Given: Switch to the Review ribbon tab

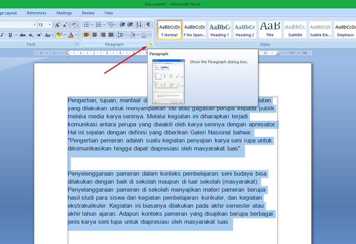Looking at the screenshot, I should [88, 13].
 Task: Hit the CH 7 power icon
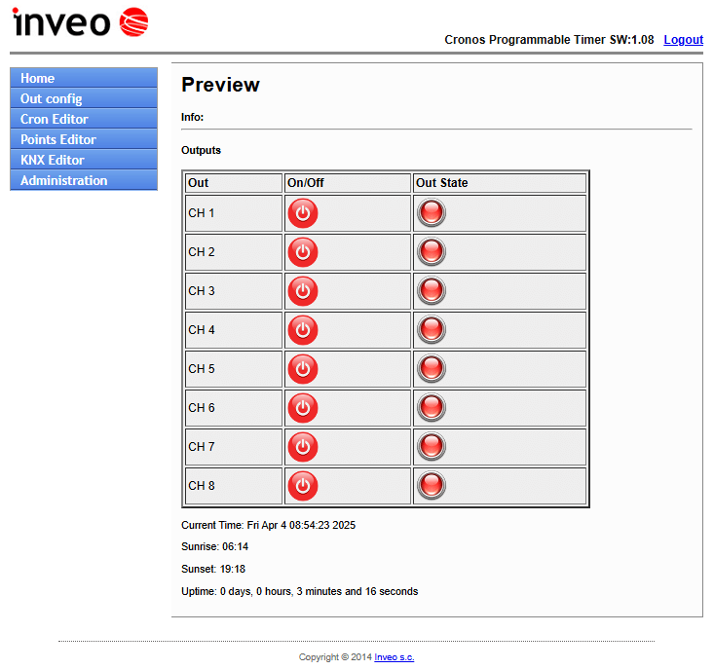click(x=303, y=447)
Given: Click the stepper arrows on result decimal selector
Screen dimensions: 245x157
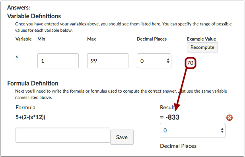Looking at the screenshot, I should click(x=222, y=130).
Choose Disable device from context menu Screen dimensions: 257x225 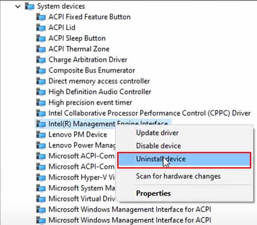coord(158,145)
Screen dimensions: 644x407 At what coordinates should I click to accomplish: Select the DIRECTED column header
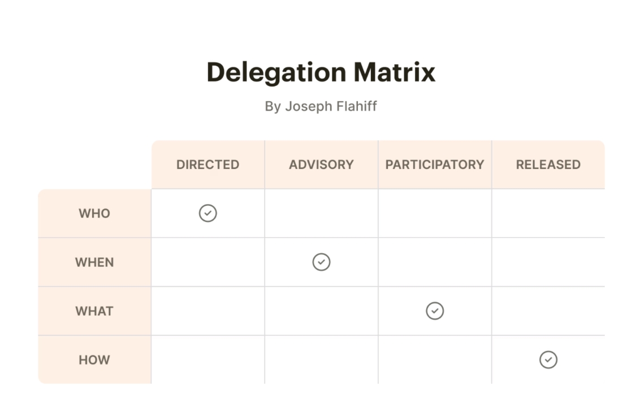208,164
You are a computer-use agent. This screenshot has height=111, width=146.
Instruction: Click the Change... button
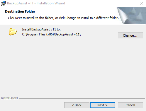[x=130, y=35]
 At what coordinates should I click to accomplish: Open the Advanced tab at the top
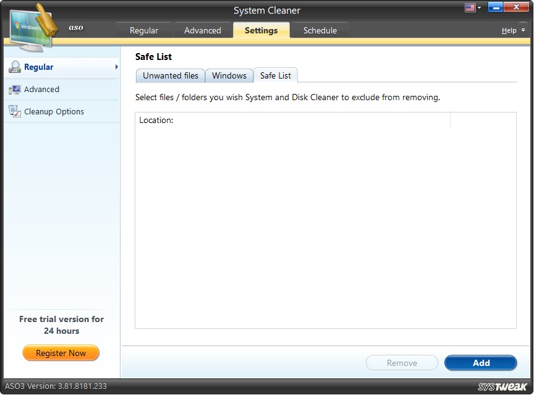coord(202,30)
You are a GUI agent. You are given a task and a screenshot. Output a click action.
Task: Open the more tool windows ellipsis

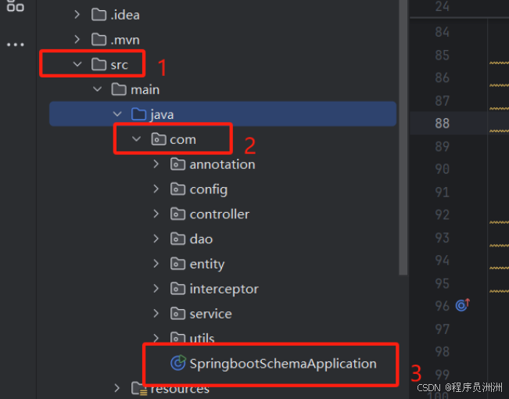point(16,45)
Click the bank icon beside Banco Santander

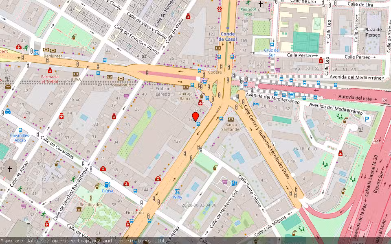231,119
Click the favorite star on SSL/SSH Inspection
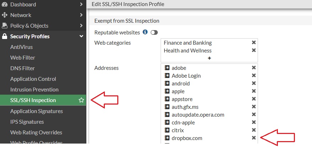The height and width of the screenshot is (151, 312). coord(81,100)
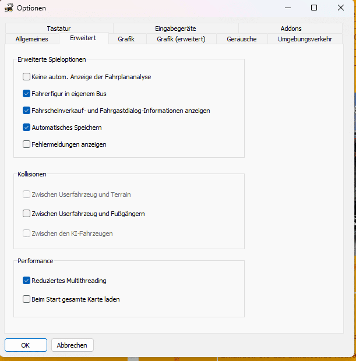This screenshot has width=356, height=361.
Task: Open the Eingabegeräte tab
Action: pyautogui.click(x=175, y=29)
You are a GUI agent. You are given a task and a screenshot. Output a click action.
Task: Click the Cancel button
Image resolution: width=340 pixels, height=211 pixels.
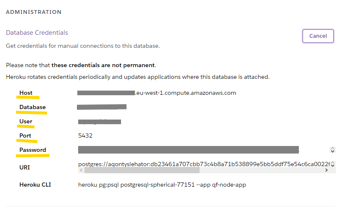point(318,36)
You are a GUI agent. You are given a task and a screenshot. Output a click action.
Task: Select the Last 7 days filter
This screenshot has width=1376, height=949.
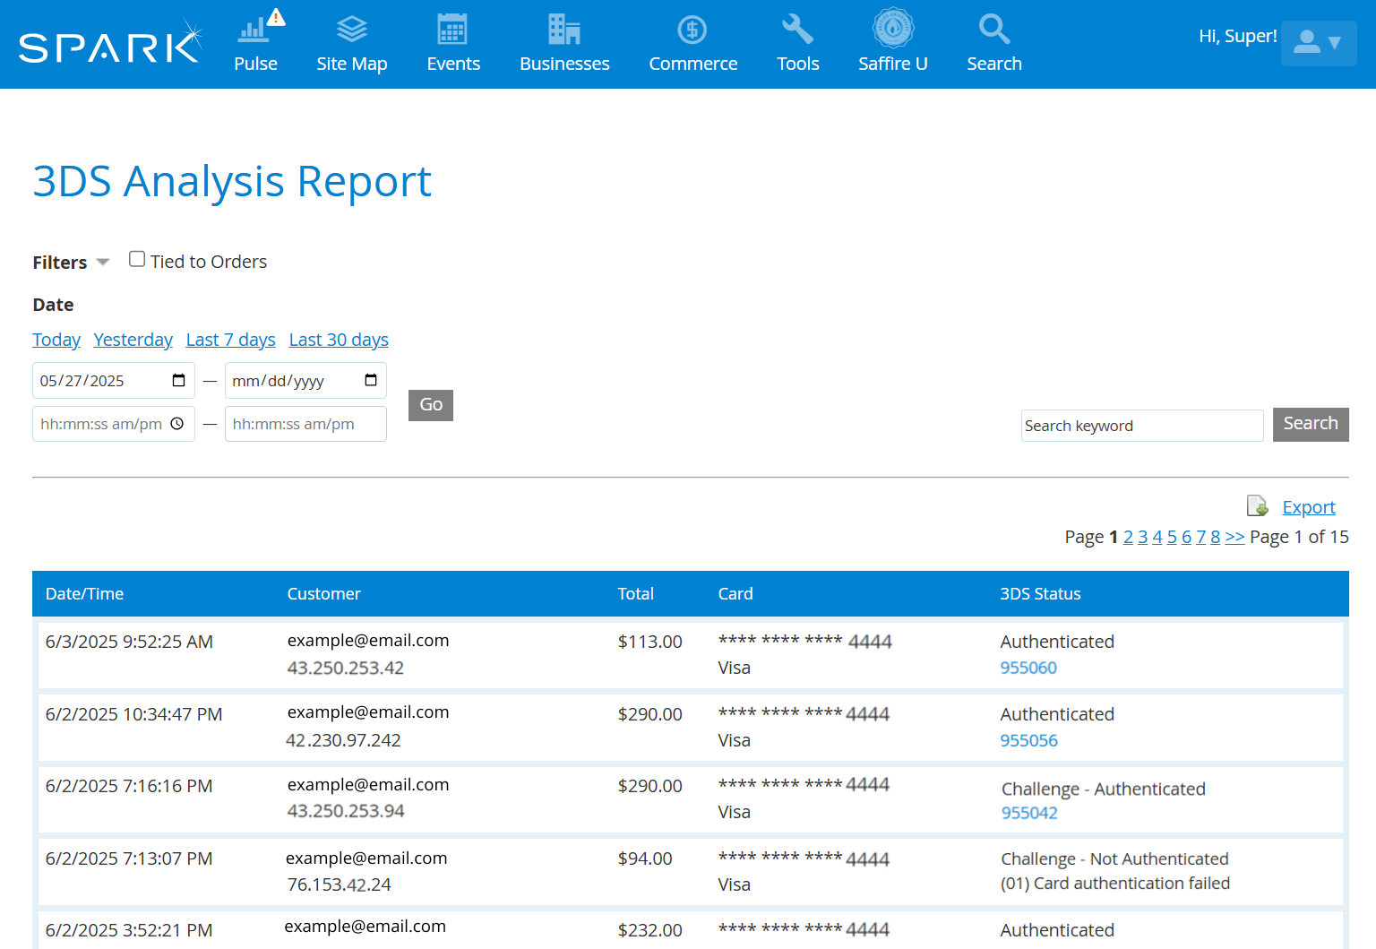230,340
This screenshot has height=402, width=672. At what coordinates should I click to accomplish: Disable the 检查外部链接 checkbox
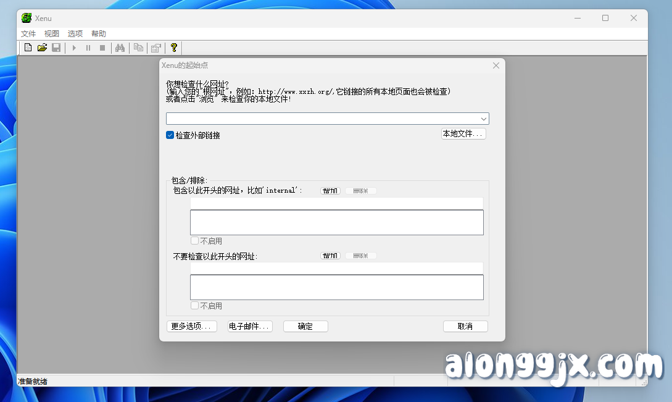coord(169,135)
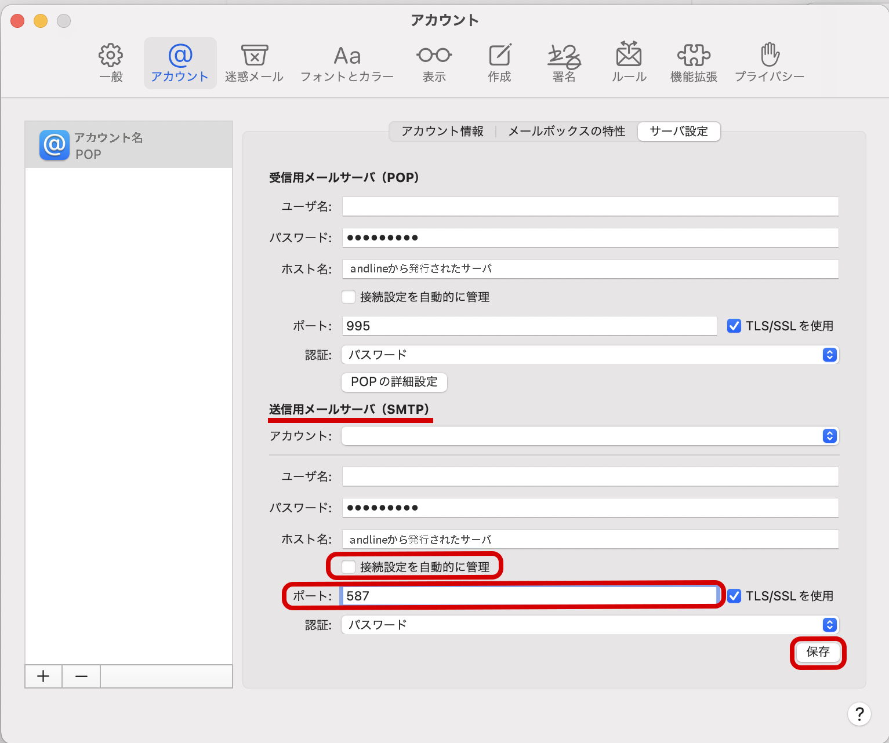Open the POP 認証 authentication dropdown
The image size is (889, 743).
590,355
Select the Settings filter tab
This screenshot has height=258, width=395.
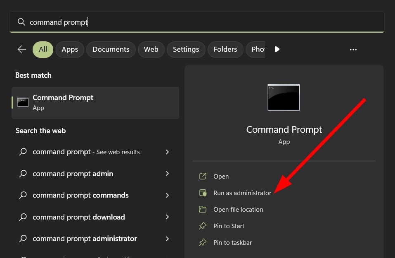[186, 49]
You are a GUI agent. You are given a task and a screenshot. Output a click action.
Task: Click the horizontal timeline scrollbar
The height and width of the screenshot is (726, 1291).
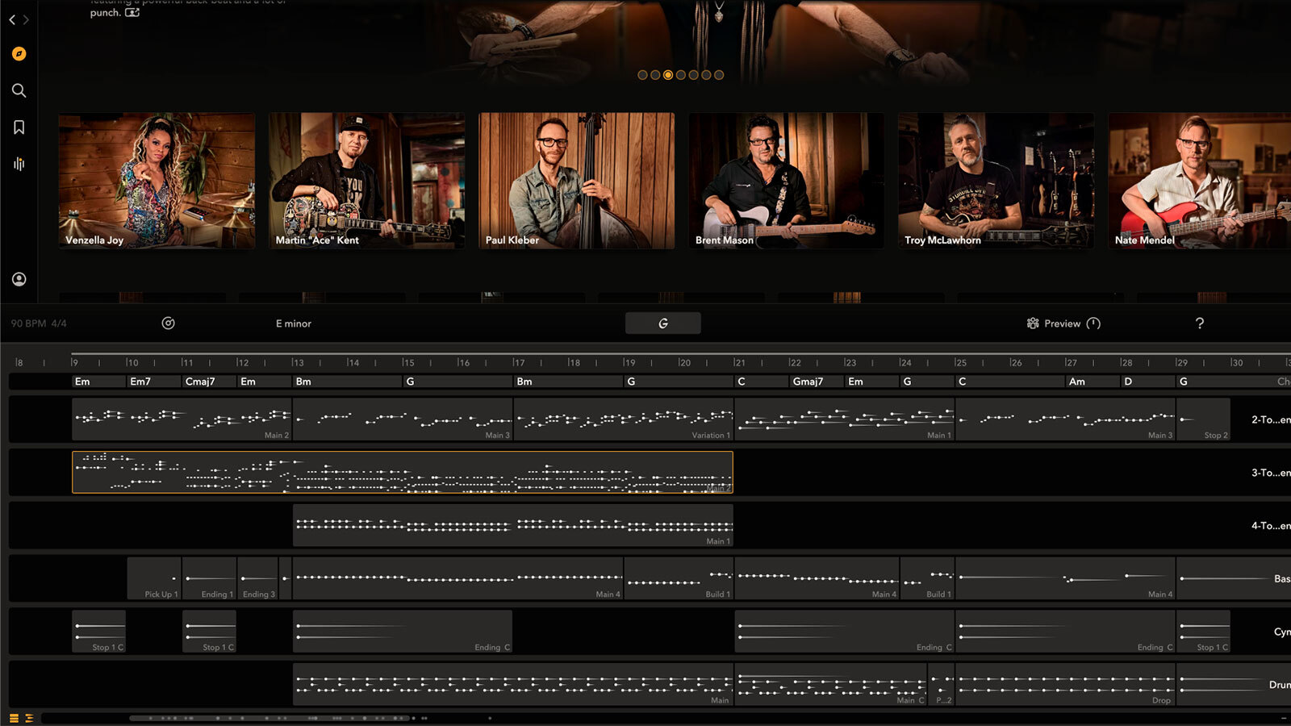coord(270,718)
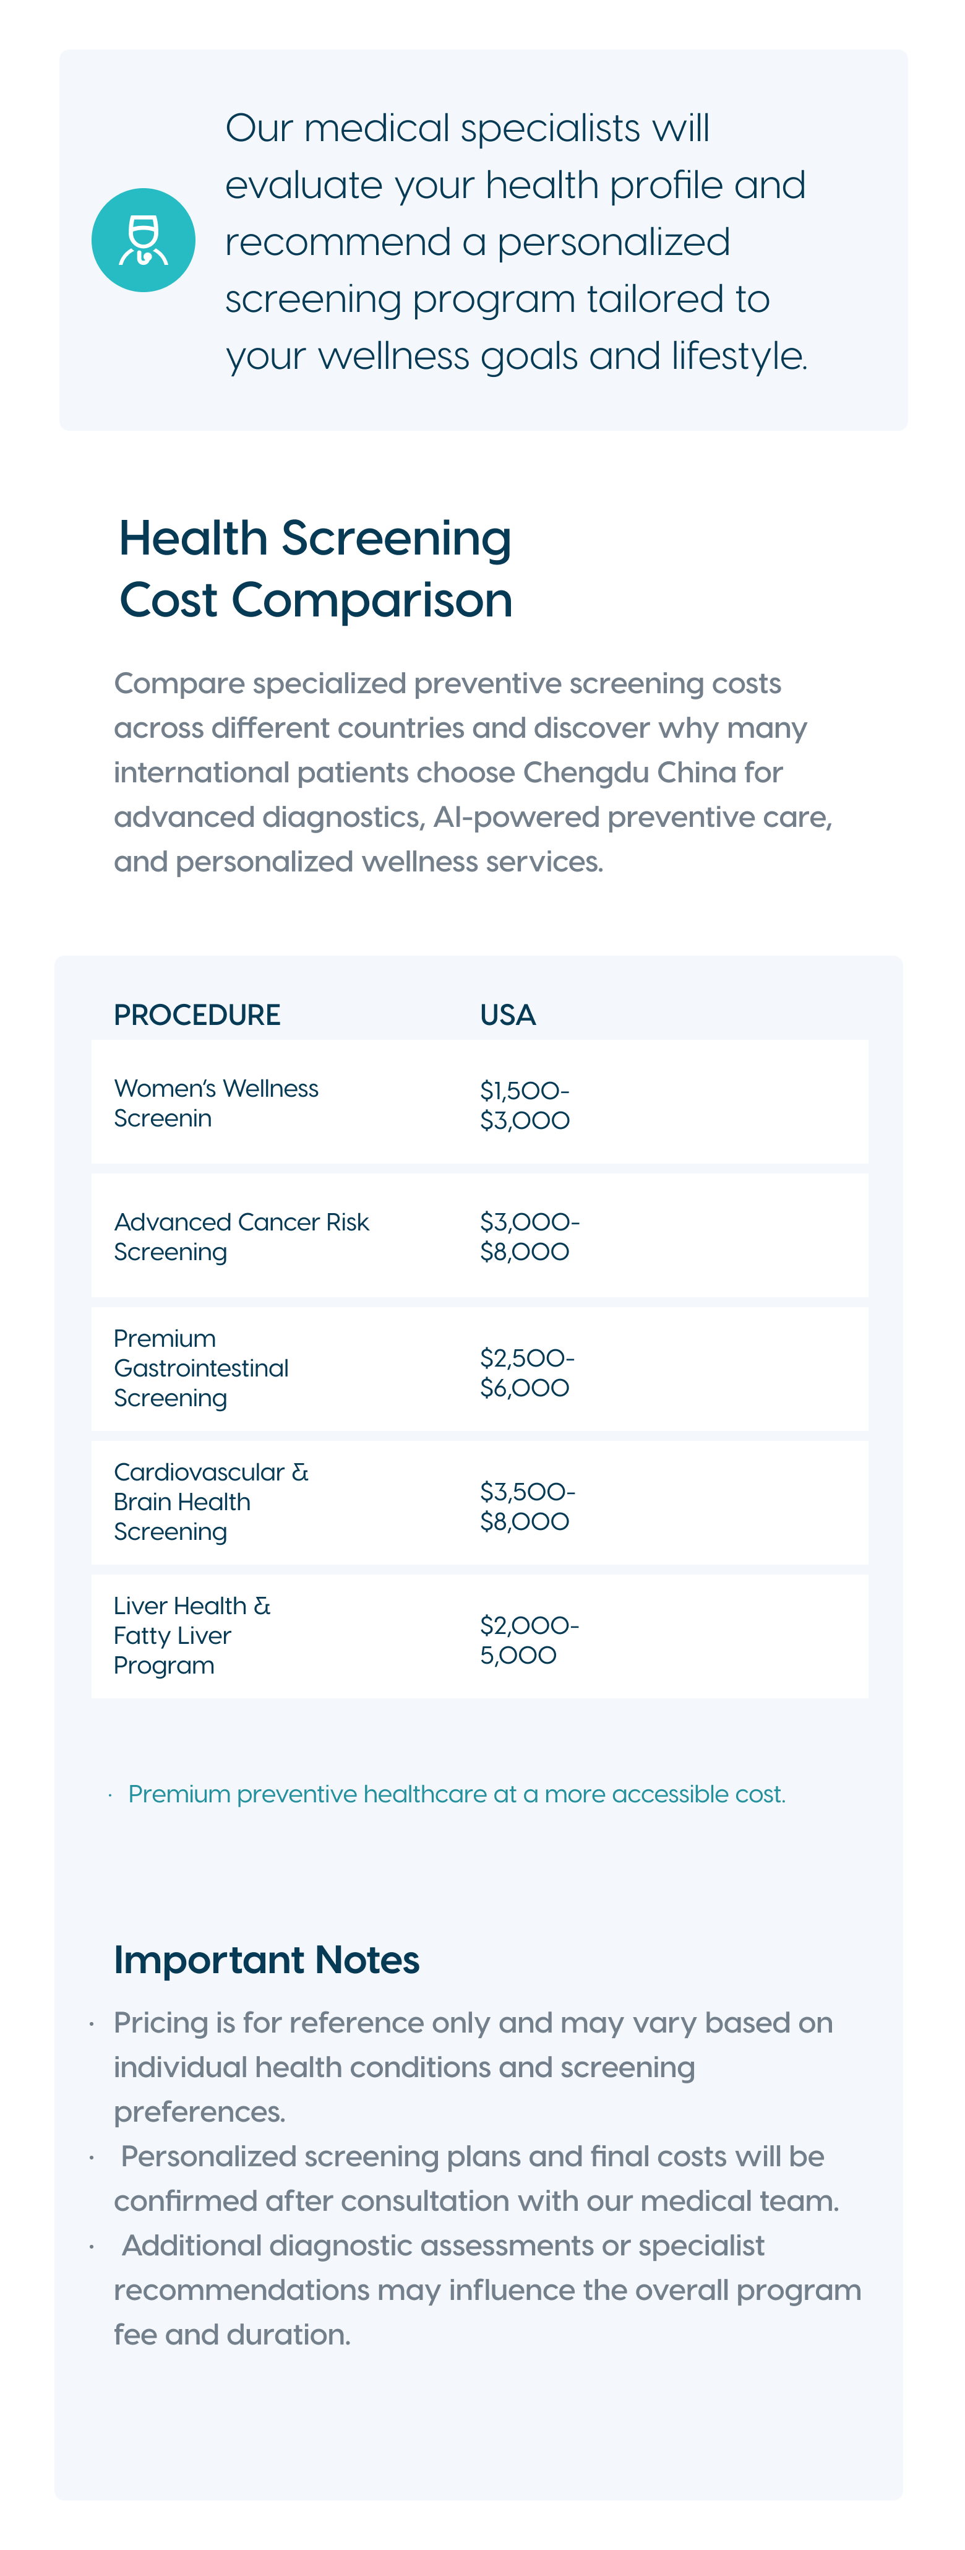Click the Additional diagnostic assessments note
The image size is (965, 2550).
487,2290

Work to complete. Each line from the one containing "Task: Open the more tool windows ellipsis" to the final line of the data must be printed exactly, both included, with nothing else and no pictures.

Exercise solution.
Task: Open the more tool windows ellipsis

point(16,45)
Click the bank icon beside Banco Santander

231,119
Click the favorite star on SSL/SSH Inspection
The height and width of the screenshot is (151, 312). coord(81,100)
This screenshot has width=356, height=361.
Task: Open the Eingabegeräte tab
Action: pyautogui.click(x=175, y=29)
You are a GUI agent. You are given a task and a screenshot. Output a click action.
Task: Click the Cancel button
Image resolution: width=340 pixels, height=211 pixels.
point(318,36)
You are a GUI agent. You are given a task and a screenshot. Output a click action.
Task: Select the Last 7 days filter
This screenshot has width=1376, height=949.
230,340
This screenshot has height=402, width=672. At what coordinates should I click to accomplish: Disable the 检查外部链接 checkbox
coord(169,135)
Open the POP 認証 authentication dropdown
The image size is (889, 743).
590,355
Select the Settings filter tab
This screenshot has height=258, width=395.
[186, 49]
You are a GUI agent. You are given a task and a screenshot. Output a click action.
Task: Click the horizontal timeline scrollbar
The height and width of the screenshot is (726, 1291).
coord(270,718)
Click the Additional diagnostic assessments note
The image size is (965, 2550).
487,2290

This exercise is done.